Task prompt
You are to retype all of the data exactly as it appears.

Given entries
================================
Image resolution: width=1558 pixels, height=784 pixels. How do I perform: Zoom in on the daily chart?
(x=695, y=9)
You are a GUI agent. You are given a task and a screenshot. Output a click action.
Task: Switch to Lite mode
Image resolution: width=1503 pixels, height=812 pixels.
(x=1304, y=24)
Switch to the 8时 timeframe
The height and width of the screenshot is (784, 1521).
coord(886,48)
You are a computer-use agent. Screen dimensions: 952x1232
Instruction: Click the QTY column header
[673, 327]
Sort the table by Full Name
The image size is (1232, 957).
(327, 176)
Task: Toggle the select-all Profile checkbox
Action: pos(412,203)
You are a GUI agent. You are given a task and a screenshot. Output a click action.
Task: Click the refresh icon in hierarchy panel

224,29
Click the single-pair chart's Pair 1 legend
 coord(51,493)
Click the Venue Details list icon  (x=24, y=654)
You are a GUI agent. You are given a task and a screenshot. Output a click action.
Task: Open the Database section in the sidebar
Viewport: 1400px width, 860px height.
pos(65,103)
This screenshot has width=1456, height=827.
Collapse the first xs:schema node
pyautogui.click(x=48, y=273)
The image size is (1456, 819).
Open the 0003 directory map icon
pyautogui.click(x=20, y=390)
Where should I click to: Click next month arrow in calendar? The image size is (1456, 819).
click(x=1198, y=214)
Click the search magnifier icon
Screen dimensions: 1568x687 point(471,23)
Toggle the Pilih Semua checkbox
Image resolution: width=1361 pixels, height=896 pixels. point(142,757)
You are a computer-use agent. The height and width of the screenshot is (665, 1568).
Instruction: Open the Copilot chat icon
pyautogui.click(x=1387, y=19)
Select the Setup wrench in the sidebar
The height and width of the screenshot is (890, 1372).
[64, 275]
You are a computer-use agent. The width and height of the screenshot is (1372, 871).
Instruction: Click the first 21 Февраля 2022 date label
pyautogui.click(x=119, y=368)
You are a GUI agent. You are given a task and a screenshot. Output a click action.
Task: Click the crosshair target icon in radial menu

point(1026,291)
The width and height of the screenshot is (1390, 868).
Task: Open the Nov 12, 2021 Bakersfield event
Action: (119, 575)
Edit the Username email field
================================
Written solution
Image resolution: width=1558 pixels, height=784 pixels. How do I perform: Zoom in on the daily chart?
(x=695, y=9)
You are a GUI agent. You are given a task and a screenshot. Output a click action.
Task: Switch to Lite mode
Image resolution: width=1503 pixels, height=812 pixels.
(x=1304, y=24)
Switch to the 8时 timeframe
The height and width of the screenshot is (784, 1521).
coord(886,48)
You are a computer-use agent. Screen dimensions: 952x1232
Instruction: Click the QTY column header
[673, 327]
Sort the table by Full Name
The image size is (1232, 957).
(327, 176)
Task: Toggle the select-all Profile checkbox
Action: pos(412,203)
You are a GUI agent. You are given a task and a screenshot. Output a click action.
Task: Click the refresh icon in hierarchy panel

224,29
Click the single-pair chart's Pair 1 legend
 coord(51,493)
Click the Venue Details list icon  (x=24, y=654)
You are a GUI agent. You are given a task and a screenshot. Output a click action.
Task: Open the Database section in the sidebar
Viewport: 1400px width, 860px height.
pos(65,103)
This screenshot has width=1456, height=827.
Collapse the first xs:schema node
pyautogui.click(x=48, y=273)
The image size is (1456, 819).
Open the 0003 directory map icon
pyautogui.click(x=20, y=390)
Where should I click to: Click next month arrow in calendar? The image size is (1456, 819).
click(x=1198, y=214)
Click the search magnifier icon
Screen dimensions: 1568x687 point(471,23)
Toggle the Pilih Semua checkbox
Image resolution: width=1361 pixels, height=896 pixels. point(142,757)
You are a computer-use agent. The height and width of the screenshot is (665, 1568).
Instruction: Open the Copilot chat icon
pyautogui.click(x=1387, y=19)
Select the Setup wrench in the sidebar
The height and width of the screenshot is (890, 1372).
[64, 275]
You are a computer-use agent. The width and height of the screenshot is (1372, 871).
Instruction: Click the first 21 Февраля 2022 date label
pyautogui.click(x=119, y=368)
You are a GUI agent. You are given a task and a screenshot. Output a click action.
Task: Click the crosshair target icon in radial menu

point(1026,291)
The width and height of the screenshot is (1390, 868).
Task: Open the Nov 12, 2021 Bakersfield event
Action: (119, 575)
Edit the Username email field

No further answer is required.